- World of Music logo variant only featured on the physical set.
- Genre: Live music show
- Presented by: Seksan Phupadit
- Country of origin: Thailand
- Original language: Thai language

Production
- Production company: 72 Promotion

Original release
- Network: Army Television Channel 7
- Release: 1971 – 1974
- Network: Channel 5
- Release: 1974 – December 1996
- Network: iTV
- Release: 1997 – 2000

= World of Music (program) =

Live Thai television program

World of Music, also known as Pop On Stage, (โลกดนตรี, ) was a live Thai television program featuring performances by musical groups and singers. Seksan Phupadit hosted the show, and Boonchai Siripokhasap and his team from "72 Promotion" produced it.

== History ==
In 1971, producing company 72 Promotion, led by Boonchai Siriphoksub, produced the television program "Pop On Stage." The program debuted on the Army Television Channel 7 in black-and-white. During its first decade, the show featured live performances by nightclub bands. As the music industry became systemised, the station allowed artists to perform their recently released albums and songs live. Every performance, done by Thai and some international acts, had to be sung live as lip syncing and backing tapes was forbidden by the station. In 1982, the head of station's programming department issued a policy that every item on Channel 5 use a Thai name. As a result, the program was officially renamed to Loke Dontri, known in English as World of Music. However, the Pop On Stage branding remained in promotional material for years afterwards. At the time, the main competitor for World of Music was Saturday Fun, broadcast on Thai TV Channel 9 and produced by Wichian Aswasiwakul.

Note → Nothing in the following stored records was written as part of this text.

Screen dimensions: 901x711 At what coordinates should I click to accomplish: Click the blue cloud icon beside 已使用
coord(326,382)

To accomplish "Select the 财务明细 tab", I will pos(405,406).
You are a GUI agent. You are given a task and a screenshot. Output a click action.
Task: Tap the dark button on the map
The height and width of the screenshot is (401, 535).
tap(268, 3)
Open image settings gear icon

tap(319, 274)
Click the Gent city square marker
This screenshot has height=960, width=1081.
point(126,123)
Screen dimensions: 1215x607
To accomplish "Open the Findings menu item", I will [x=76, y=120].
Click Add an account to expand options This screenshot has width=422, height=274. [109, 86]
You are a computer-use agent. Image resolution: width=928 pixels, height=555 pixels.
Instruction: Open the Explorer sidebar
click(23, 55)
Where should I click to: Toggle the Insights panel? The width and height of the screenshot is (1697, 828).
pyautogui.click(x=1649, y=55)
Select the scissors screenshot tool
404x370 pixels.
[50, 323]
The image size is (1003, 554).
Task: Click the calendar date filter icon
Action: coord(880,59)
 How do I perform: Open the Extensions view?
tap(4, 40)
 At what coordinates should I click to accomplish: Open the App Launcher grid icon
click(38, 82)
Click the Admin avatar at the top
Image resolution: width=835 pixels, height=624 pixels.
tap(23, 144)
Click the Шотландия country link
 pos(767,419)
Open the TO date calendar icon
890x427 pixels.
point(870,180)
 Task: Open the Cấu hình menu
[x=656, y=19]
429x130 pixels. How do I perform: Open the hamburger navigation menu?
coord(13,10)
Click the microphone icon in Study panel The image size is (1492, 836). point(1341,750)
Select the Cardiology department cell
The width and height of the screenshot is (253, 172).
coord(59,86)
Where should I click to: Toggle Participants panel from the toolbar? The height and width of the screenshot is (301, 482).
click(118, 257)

In 1983, World of Music began airing every Sunday afternoon, replacing its occasional broadcasts. Every performance had no entry fees, which helped contribute its popularity. Because of the popularity of the program and the growing audience, the studio's transmitting room frequently overcrowded due to its small capacity of 600 people. As the studio faced minor damages, a decision was made to temporarily relocate outside to the station's carpark throughout 1983. In late 1983, a permanent outdoor venue called Loke Dontri Plaza (Lan Loke Dontri) was built behind the television studios. The stage cost over 500,000 baht to build with a 5,000 spectator capacity, becoming a significant investment for the program. On 22 January 1984, The Pink Panther band alongside Nantida Kaewbuasai held the inaugural concert for the new stage. To support fans who could not travel to abroad, World of Music began hosting mobile concerts by the mid 1980s. 72 Promotion would pack their recording and stage equipment and held special broadcasts in rural areas of the country. This included Satun in southern Thailand, and Sao Sao Sao became the last band to perform there under the World of Music program. As a result, the program became one of the most influential musical programs in Thailand, popularising live television concerts and promoting newly released songs. It also played a major role in the growth of Thai pop (T-pop), inspiring later music programs including 7 Color Concert.

The continued rise in popularity eventually made Loke Dontri Plaza redundant in size. In 1994, World of Music was relocated to the Imperial World Department Store.

In 2000, it was last moved to the Bangkok World Trade Centre. The rise of the Internet made it easier for fans to download music than before. Consequently, World of Music ended its airing runs at the end of 2000, when listeners became less interested in attending concerts in person.

== Reception ==
The World of Music was highly successful, attracting thousands of spectators. During concerts held by popular Luk Thung singer Pumpuang Duangjan, the crowd reportedly spilled out onto nearby streets. Retrospective views state that appearing on Loke Dontri was widely seen as being commercially successful in the Thai music industry. As a result, record labels would invest heavily in elaborate stage deigns for their artist.